Through this manuscript, we have followed the second technique to generate rough sets models. We have applied the concept of “supra-topology” to create new models which are more relaxed than topological models because a finite intersection stipulation is removed. We have begun our work by forming supra-topology spaces from an approximation space. Then, we have established novel rough set models by these spaces and investigated their master properties. We have explained their main advantages to improve approximation operators and accuracy values better than all previous models existing in the literature under a reflexivity condition. As an application, we have discussed the followed technique to describe dengue fever disease. Finally, we have demonstrated the merits of our approach and its failures compared with the foregoing ones.

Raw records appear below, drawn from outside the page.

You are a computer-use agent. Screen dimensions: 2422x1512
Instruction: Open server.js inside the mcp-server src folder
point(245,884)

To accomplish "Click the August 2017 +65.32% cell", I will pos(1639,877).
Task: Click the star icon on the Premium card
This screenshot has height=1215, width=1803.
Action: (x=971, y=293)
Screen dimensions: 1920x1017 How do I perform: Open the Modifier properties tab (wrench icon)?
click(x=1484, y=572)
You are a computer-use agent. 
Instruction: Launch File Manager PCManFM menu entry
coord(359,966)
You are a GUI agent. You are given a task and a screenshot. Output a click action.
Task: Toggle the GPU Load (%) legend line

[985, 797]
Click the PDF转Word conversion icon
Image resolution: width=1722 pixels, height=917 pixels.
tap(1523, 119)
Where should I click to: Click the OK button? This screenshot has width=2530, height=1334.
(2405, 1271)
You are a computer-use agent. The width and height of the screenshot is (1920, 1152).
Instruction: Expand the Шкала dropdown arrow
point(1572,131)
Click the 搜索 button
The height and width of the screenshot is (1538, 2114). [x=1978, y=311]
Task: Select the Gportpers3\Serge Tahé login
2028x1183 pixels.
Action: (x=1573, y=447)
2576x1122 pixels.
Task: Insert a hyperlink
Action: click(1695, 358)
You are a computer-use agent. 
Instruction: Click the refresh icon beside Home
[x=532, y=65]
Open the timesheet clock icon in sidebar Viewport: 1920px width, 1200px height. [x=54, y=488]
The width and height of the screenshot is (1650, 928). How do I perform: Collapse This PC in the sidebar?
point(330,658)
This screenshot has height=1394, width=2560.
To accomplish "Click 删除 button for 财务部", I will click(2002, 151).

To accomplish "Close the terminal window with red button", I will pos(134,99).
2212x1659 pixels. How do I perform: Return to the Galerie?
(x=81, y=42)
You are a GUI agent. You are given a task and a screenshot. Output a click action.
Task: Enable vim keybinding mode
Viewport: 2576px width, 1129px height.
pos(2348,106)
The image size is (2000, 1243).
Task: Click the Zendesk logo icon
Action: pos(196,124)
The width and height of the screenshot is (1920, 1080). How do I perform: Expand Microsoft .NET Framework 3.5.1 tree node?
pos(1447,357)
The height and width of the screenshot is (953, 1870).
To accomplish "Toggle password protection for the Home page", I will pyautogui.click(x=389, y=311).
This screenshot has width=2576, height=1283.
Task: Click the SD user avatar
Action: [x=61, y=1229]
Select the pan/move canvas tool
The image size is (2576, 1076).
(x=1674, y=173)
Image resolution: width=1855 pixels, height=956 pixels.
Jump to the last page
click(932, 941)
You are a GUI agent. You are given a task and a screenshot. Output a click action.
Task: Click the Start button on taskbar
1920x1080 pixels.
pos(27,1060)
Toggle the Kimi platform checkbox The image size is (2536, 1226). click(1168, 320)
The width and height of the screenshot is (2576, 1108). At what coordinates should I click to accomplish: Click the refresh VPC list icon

In the future, we are going to study the next themes.

  1. (i)

    Discuss the rough models introduced herein with respect to the recent neighborhood systems such as \(C_k\)-neighborhoods Al-shami (2021a) and \(S_k\)-neighborhoods Al-shami and Ciucci (2022).

  2. (ii)

    Form a new frame consisting of ideal structure and supra-topology to improve the approximation operators and accuracy values given herein similarly to the combination of classical topology and ideal (Hosny 2020; Kandil et al. 2020; Nawar et al. 2022).

  3. (iii)

    Investigate the manuscript thoughts with respect to some celebrated extensions of supra-open sets.

  4. (iv)

    Reformulate the concepts studied herein in some frames such as soft rough set and fuzzy rough set.